**PROBLEM DETAILS**
Each entry that follows needs to be written out exactly, with nothing left out.

**Items from a dataset**
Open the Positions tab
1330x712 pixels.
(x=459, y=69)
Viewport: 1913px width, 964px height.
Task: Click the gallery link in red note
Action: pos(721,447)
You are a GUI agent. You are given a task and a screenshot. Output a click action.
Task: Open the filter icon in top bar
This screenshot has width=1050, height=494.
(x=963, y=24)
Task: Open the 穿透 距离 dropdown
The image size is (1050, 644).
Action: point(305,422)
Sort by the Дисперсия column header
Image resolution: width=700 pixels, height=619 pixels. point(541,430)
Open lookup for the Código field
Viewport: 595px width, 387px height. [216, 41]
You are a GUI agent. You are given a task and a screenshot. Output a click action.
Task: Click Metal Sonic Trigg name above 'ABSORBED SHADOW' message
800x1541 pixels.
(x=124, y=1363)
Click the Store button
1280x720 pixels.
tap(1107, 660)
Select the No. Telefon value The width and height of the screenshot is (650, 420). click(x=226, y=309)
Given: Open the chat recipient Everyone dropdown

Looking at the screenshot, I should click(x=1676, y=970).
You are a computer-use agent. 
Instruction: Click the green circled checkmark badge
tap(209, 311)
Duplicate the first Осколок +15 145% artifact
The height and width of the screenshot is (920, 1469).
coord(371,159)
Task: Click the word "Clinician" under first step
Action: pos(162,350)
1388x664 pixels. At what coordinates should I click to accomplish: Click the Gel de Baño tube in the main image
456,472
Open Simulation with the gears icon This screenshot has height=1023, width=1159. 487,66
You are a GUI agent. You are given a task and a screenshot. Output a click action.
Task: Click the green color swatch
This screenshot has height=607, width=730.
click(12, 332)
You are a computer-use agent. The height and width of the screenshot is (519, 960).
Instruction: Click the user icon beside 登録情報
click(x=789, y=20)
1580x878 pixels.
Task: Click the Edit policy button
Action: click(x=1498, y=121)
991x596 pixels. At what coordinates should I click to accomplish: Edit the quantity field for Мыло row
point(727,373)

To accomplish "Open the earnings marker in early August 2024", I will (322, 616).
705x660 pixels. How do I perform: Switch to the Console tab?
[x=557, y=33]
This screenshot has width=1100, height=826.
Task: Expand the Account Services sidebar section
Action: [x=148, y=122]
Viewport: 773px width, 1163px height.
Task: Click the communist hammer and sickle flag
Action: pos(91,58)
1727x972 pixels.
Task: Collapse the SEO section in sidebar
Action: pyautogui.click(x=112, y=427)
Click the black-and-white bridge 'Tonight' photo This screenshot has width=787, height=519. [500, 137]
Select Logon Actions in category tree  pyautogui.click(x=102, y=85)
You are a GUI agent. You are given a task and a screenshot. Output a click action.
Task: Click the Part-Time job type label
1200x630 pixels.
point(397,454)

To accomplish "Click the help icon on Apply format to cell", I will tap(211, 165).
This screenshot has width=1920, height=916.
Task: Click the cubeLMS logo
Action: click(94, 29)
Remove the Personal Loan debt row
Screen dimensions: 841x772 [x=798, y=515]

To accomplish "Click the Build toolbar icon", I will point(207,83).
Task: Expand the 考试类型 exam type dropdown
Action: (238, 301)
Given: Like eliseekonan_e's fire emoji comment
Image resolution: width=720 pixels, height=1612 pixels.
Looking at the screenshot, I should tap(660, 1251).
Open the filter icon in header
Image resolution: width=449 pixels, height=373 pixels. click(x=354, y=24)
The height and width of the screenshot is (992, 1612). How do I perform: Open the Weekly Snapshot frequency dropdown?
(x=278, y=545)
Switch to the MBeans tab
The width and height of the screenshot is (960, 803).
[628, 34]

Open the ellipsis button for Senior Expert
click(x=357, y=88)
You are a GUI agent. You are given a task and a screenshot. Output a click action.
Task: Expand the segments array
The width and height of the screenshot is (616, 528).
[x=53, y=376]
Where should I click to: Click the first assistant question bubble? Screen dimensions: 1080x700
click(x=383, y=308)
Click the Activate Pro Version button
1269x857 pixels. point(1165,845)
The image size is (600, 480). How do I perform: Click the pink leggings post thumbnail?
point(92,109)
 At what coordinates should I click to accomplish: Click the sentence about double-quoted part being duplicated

**RESULT OF THE TASK**
Open the Positions tab
1330x712 pixels.
(x=459, y=69)
Viewport: 1913px width, 964px height.
Task: Click the gallery link in red note
Action: pos(721,447)
You are a GUI agent. You are given a task and a screenshot. Output a click action.
Task: Open the filter icon in top bar
This screenshot has width=1050, height=494.
(x=963, y=24)
Task: Open the 穿透 距离 dropdown
The image size is (1050, 644).
Action: point(305,422)
Sort by the Дисперсия column header
Image resolution: width=700 pixels, height=619 pixels. point(541,430)
Open lookup for the Código field
Viewport: 595px width, 387px height. [216, 41]
You are a GUI agent. You are given a task and a screenshot. Output a click action.
Task: Click Metal Sonic Trigg name above 'ABSORBED SHADOW' message
800x1541 pixels.
(x=124, y=1363)
Click the Store button
1280x720 pixels.
tap(1107, 660)
Select the No. Telefon value The width and height of the screenshot is (650, 420). click(x=226, y=309)
Given: Open the chat recipient Everyone dropdown

Looking at the screenshot, I should click(x=1676, y=970).
You are a computer-use agent. 
Instruction: Click the green circled checkmark badge
tap(209, 311)
Duplicate the first Осколок +15 145% artifact
The height and width of the screenshot is (920, 1469).
coord(371,159)
Task: Click the word "Clinician" under first step
Action: pos(162,350)
1388x664 pixels. At what coordinates should I click to accomplish: Click the Gel de Baño tube in the main image
456,472
Open Simulation with the gears icon This screenshot has height=1023, width=1159. 487,66
You are a GUI agent. You are given a task and a screenshot. Output a click action.
Task: Click the green color swatch
This screenshot has height=607, width=730.
click(12, 332)
You are a computer-use agent. The height and width of the screenshot is (519, 960).
Instruction: Click the user icon beside 登録情報
click(x=789, y=20)
1580x878 pixels.
Task: Click the Edit policy button
Action: click(x=1498, y=121)
991x596 pixels. At what coordinates should I click to accomplish: Edit the quantity field for Мыло row
point(727,373)

To accomplish "Open the earnings marker in early August 2024", I will (322, 616).
705x660 pixels. How do I perform: Switch to the Console tab?
[x=557, y=33]
This screenshot has width=1100, height=826.
Task: Expand the Account Services sidebar section
Action: [x=148, y=122]
Viewport: 773px width, 1163px height.
Task: Click the communist hammer and sickle flag
Action: pos(91,58)
1727x972 pixels.
Task: Collapse the SEO section in sidebar
Action: pyautogui.click(x=112, y=427)
Click the black-and-white bridge 'Tonight' photo This screenshot has width=787, height=519. [500, 137]
Select Logon Actions in category tree  pyautogui.click(x=102, y=85)
You are a GUI agent. You are given a task and a screenshot. Output a click action.
Task: Click the Part-Time job type label
1200x630 pixels.
point(397,454)

To accomplish "Click the help icon on Apply format to cell", I will tap(211, 165).
This screenshot has width=1920, height=916.
Task: Click the cubeLMS logo
Action: click(94, 29)
Remove the Personal Loan debt row
Screen dimensions: 841x772 [x=798, y=515]

To accomplish "Click the Build toolbar icon", I will point(207,83).
Task: Expand the 考试类型 exam type dropdown
Action: (238, 301)
Given: Like eliseekonan_e's fire emoji comment
Image resolution: width=720 pixels, height=1612 pixels.
Looking at the screenshot, I should tap(660, 1251).
Open the filter icon in header
Image resolution: width=449 pixels, height=373 pixels. click(x=354, y=24)
The height and width of the screenshot is (992, 1612). How do I perform: Open the Weekly Snapshot frequency dropdown?
(x=278, y=545)
Switch to the MBeans tab
The width and height of the screenshot is (960, 803).
[628, 34]

Open the ellipsis button for Senior Expert
click(x=357, y=88)
You are a GUI agent. You are given a task and a screenshot. Output a click action.
Task: Expand the segments array
The width and height of the screenshot is (616, 528).
[x=53, y=376]
Where should I click to: Click the first assistant question bubble? Screen dimensions: 1080x700
click(x=383, y=308)
Click the Activate Pro Version button
1269x857 pixels. point(1165,845)
The image size is (600, 480). How do I perform: Click the pink leggings post thumbnail?
point(92,109)
 At what coordinates should I click to accomplish: Click the sentence about double-quoted part being duplicated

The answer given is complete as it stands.